Astrônomos descobriram pela primeira vez um disco de acreção em torno de uma jovem estrela em outra galáxia

Na nossa galáxia vizinha, a Grande Nuvem de Magalhães, os astrónomos conseguiram ver pela primeira vez um disco de gás em torno de uma estrela jovem e em crescimento. Esta galáxia está a 160 mil anos-luz de distância de nós e esta descoberta parece um milagre, especialmente porque nuvens de poeira e gás raramente nos permitem ver tais fenómenos mesmo debaixo dos nossos narizes na nossa galáxia. E este é um caso incrivelmente bem-sucedido que nos permite estudar processos semelhantes de evolução estelar em outras condições galácticas.

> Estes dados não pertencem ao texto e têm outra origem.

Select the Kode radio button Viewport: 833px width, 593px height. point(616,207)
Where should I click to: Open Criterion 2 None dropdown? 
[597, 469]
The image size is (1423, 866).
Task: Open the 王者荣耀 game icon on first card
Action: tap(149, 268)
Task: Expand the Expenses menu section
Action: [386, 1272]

A descoberta foi feita pela rede ALMA no Chile e confirmada pelo espectrômetro MUSE montado no telescópio VLT do Observatório do Sul da Europa (ambos os complexos estão localizados no deserto chileno do Atacama). Esta foi a primeira vez que um fenômeno anteriormente encontrado pelos astrônomos apenas em nossa galáxia foi observado fora da Via Láctea. Os planetas geralmente se formam a partir desses discos gasosos em torno de estrelas jovens e, ocasionalmente, o material do disco alimenta a própria estrela, o que também foi revelado no caso da descoberta.

«Quando vi pela primeira vez evidências de uma estrutura rotativa nos dados do ALMA, não pude acreditar que havíamos descoberto o primeiro disco de acreção extragaláctico. Foi um momento especial”, disse Anna McLeod, professora associada da Universidade de Durham (Reino Unido) e principal autora do estudo publicado na revista Nature. “Sabemos que os discos desempenham um papel importante na formação de estrelas e planetas na nossa galáxia, e esta é a primeira vez que vemos evidências diretas disso noutra galáxia.”

O ímpeto para a descoberta foi a descoberta pelo espectrômetro MUSE de um jato de uma estrela jovem em formação nas profundezas da Grande Nuvem de Magalhães, após a qual o sistema recebeu o identificador HH 1177. A presença de um jato em uma estrela jovem indica essa matéria continua a cair sobre ele, o que significa que deve estar presente ali material formado, um disco de gás soltando essa mesma substância. Mas para confirmar a existência de um disco de gás, foi necessário medir o movimento do gás em torno da estrela.

Mais perto do centro, o disco gira mais rápido, e essa diferença de velocidade é o próprio fato que indica aos astrônomos a presença de um disco de acreção. A velocidade pode ser determinada medindo a frequência da radiação das regiões interna e externa do disco de gás, para a qual a rede ALMA era 100% adequada. E os cientistas encontraram esta informação nos dados do array. Uma jovem estrela noutra galáxia tinha, na verdade, um disco de gás que não só formaria planetas no futuro, mas também alimentaria a estrela, aumentando o seu tamanho.

Por que a poeira e o gás não esconderam esta imagem de nós? Os cientistas acreditam que temos sorte de ver a formação de uma estrela em um sistema com pouco conteúdo metálico. Descobriu-se que continha mais gás transparente do que poeira, por isso fomos capazes de discernir os processos ocultos da infância de uma estrela e de um sistema, mesmo numa galáxia vizinha.